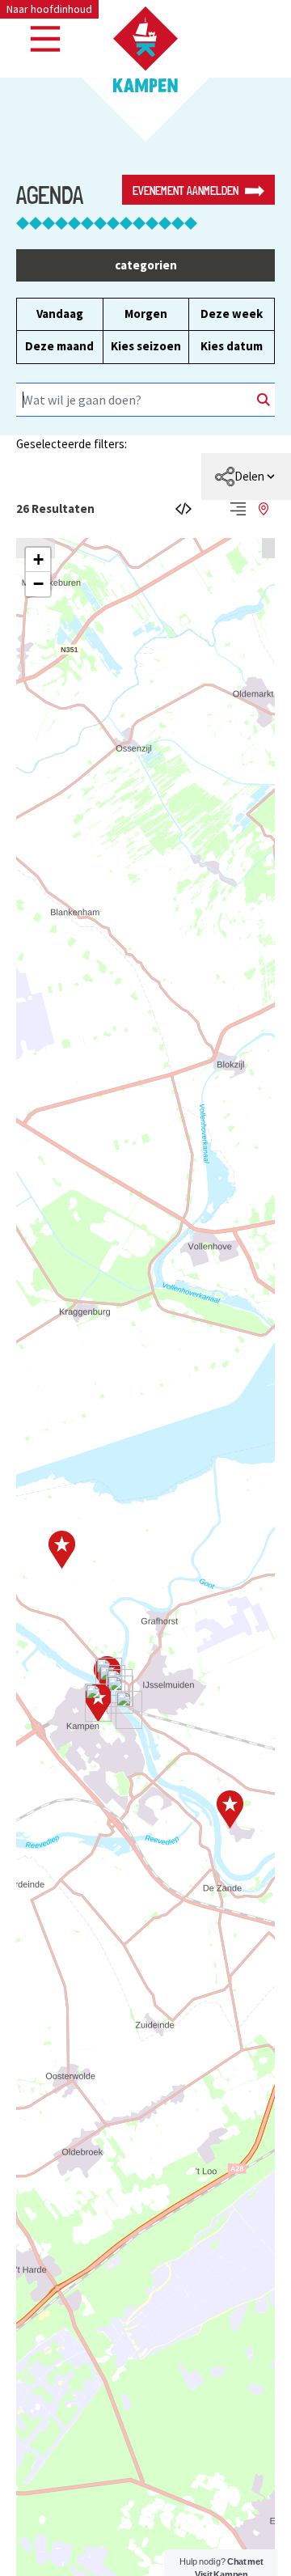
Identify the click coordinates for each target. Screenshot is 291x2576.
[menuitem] (246, 476)
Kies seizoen (146, 346)
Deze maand (59, 346)
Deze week (231, 313)
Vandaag (59, 313)
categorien (146, 265)
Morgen (145, 313)
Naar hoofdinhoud (49, 9)
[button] (38, 560)
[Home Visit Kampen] (145, 49)
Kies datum (231, 346)
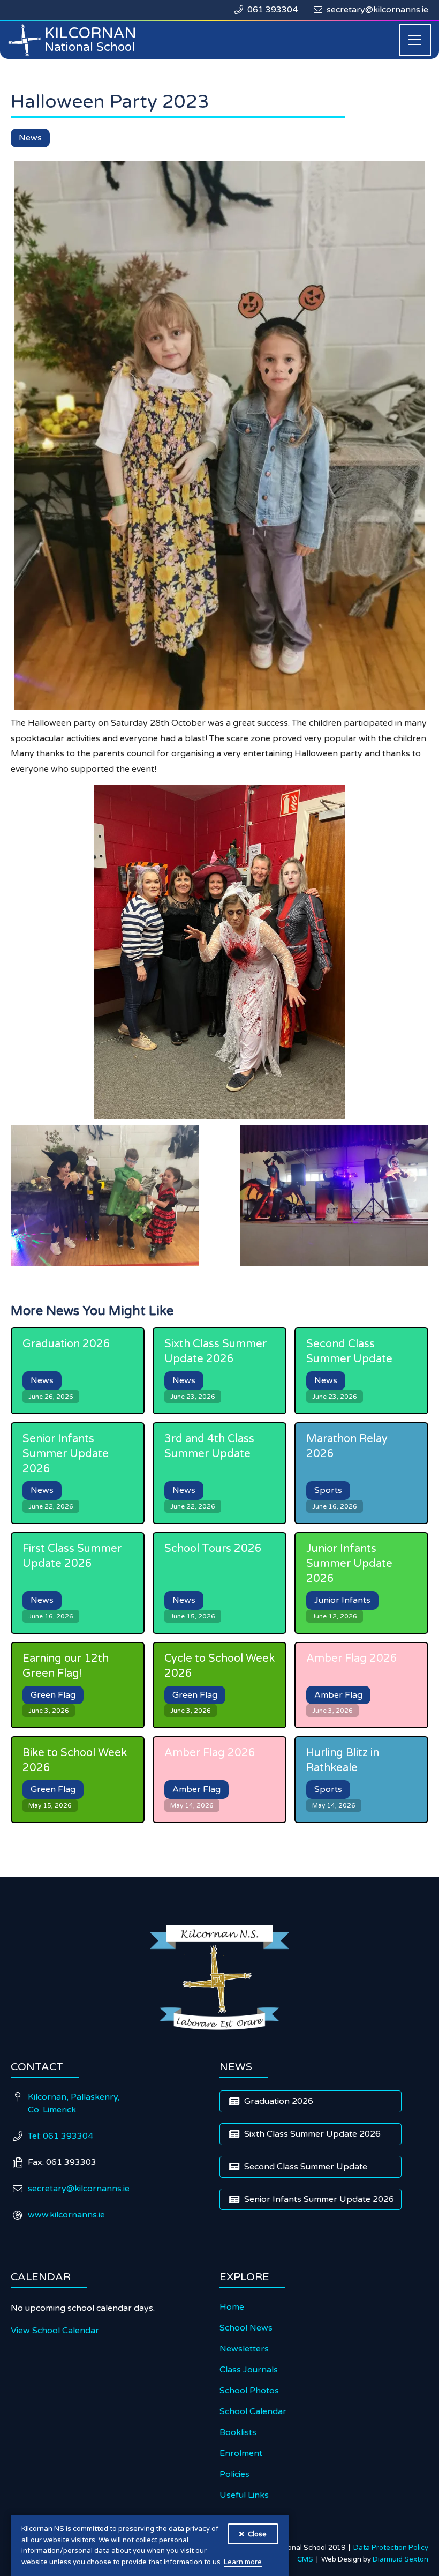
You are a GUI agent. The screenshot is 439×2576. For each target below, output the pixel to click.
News (30, 137)
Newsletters (244, 2348)
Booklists (238, 2432)
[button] (415, 40)
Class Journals (249, 2369)
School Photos (249, 2390)
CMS (306, 2559)
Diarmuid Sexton (400, 2559)
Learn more (243, 2562)
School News (246, 2328)
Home (232, 2307)
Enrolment (241, 2453)
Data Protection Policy (390, 2547)
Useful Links (244, 2495)
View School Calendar (55, 2330)
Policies (234, 2474)
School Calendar (253, 2411)
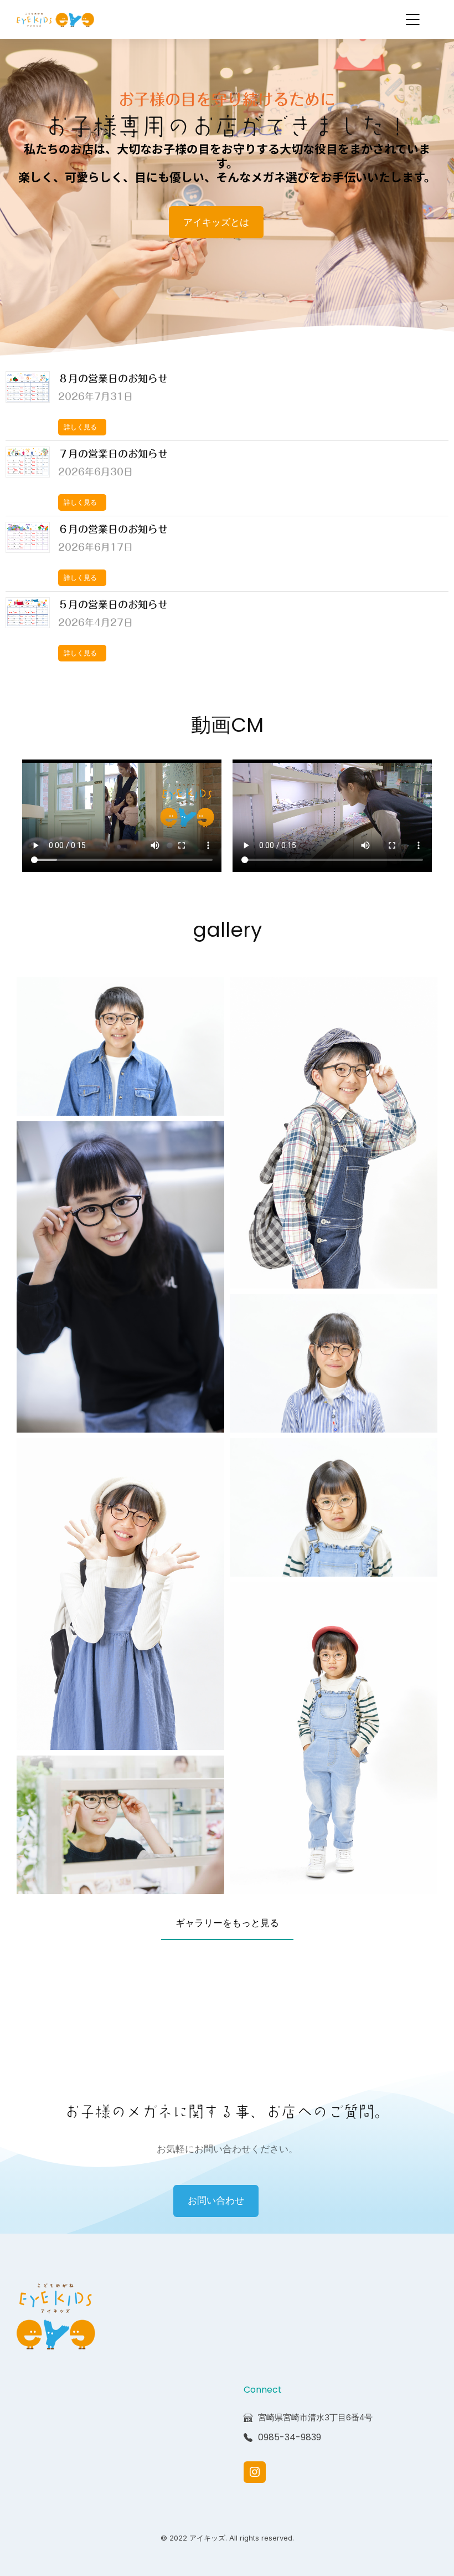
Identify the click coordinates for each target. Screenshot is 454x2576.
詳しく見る (80, 427)
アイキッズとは (216, 222)
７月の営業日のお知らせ (113, 454)
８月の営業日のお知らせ (113, 378)
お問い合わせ (216, 2200)
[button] (412, 19)
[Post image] (27, 387)
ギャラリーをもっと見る (227, 1923)
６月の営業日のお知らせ (113, 529)
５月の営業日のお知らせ (113, 604)
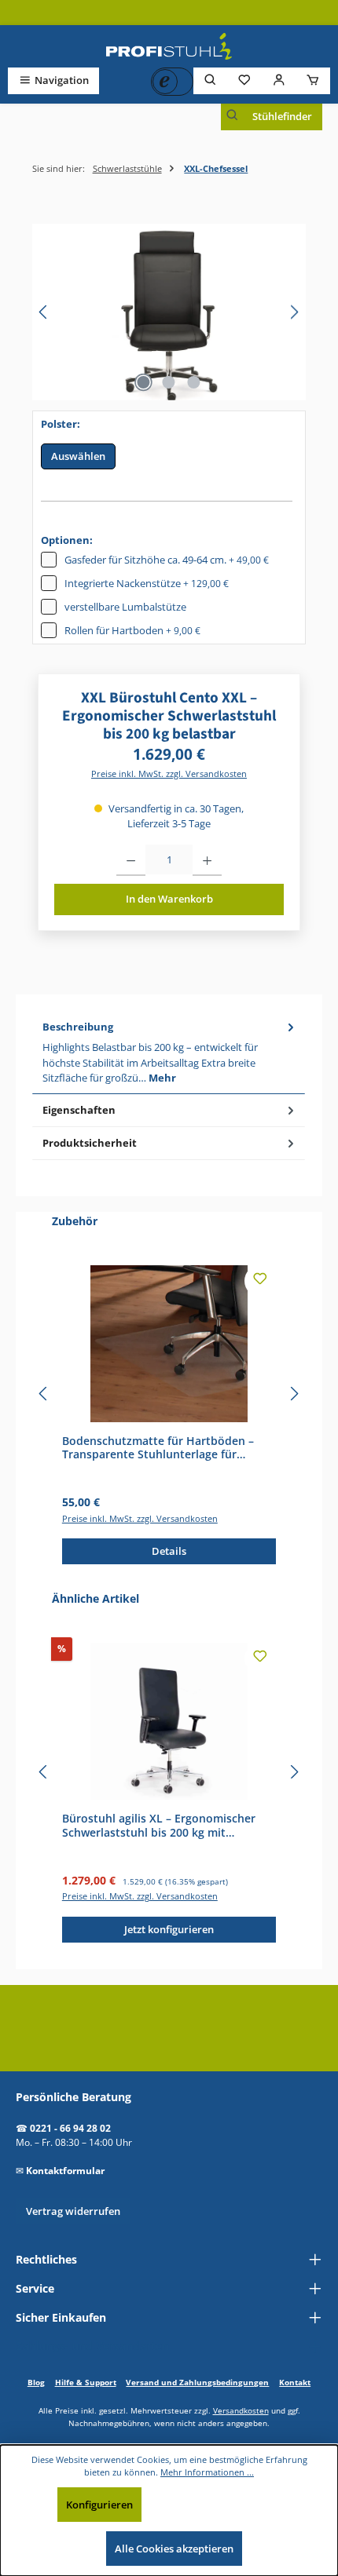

Try it
Show each line of the material where the word "target" occurs.

Exercise response
Identify the click coordinates for each target. Screenshot is 291x2576.
You are a GUI agent. The screenshot is 439×2576. For each target below, output the pixel to click.
Identify the click coordinates for each target. Screenshot is 454x2576.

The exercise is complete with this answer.